WHAT IS REQUIRED
Using the records below, write out again exactly the lines that begin at the line containing "Click the green 0.92042 price level tag" and end at the line containing "You are a computer-use agent. Screen", and no other lines.

LISTED ENTRIES
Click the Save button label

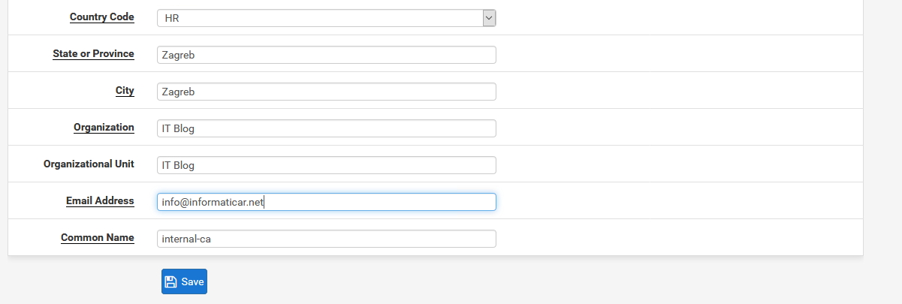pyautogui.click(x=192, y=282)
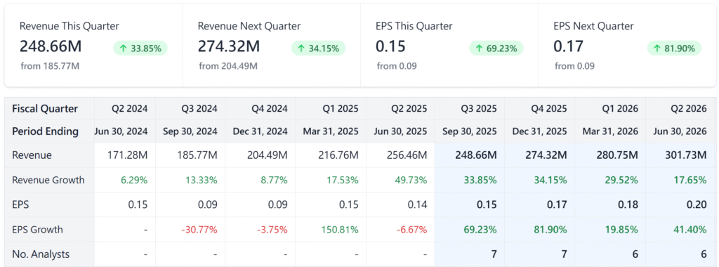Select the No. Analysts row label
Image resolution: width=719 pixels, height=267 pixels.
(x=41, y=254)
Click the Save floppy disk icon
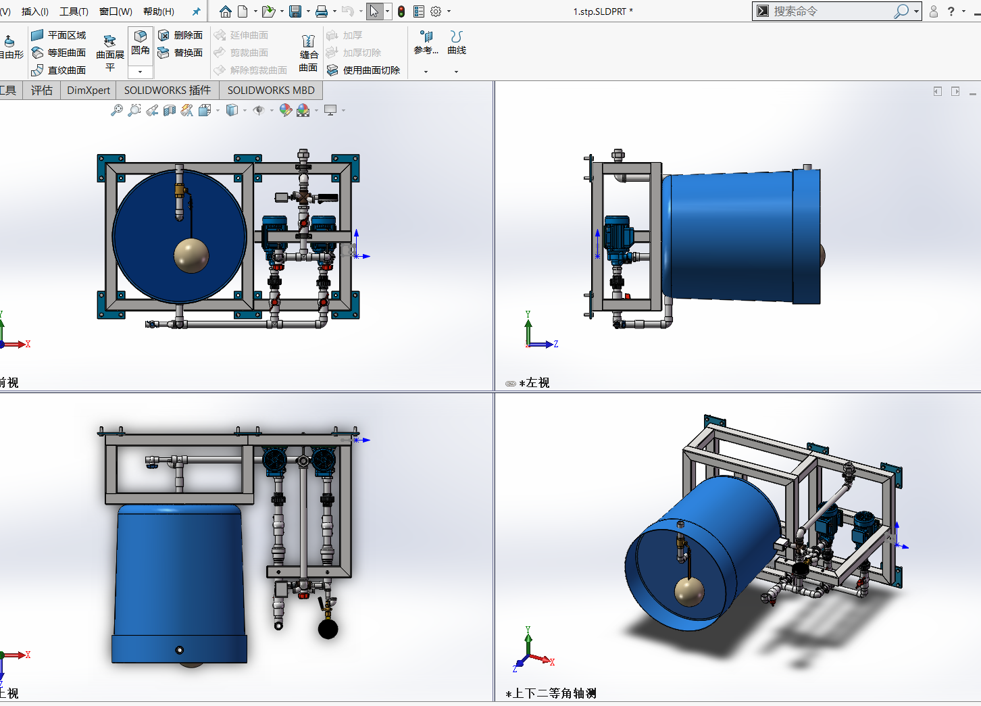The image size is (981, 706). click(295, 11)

---

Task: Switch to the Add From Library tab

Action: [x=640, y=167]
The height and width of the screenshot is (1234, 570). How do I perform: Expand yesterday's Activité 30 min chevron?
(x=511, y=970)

==

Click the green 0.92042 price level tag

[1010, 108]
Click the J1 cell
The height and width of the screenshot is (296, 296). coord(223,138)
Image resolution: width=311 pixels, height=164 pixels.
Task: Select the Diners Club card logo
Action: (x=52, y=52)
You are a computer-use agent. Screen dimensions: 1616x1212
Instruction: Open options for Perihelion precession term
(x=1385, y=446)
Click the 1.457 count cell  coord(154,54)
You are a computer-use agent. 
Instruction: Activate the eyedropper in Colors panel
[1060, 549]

YOUR RESPONSE
Click the green 0.92042 price level tag

[1010, 108]
Click the J1 cell
The height and width of the screenshot is (296, 296). coord(223,138)
Image resolution: width=311 pixels, height=164 pixels.
Task: Select the Diners Club card logo
Action: (x=52, y=52)
You are a computer-use agent. Screen dimensions: 1616x1212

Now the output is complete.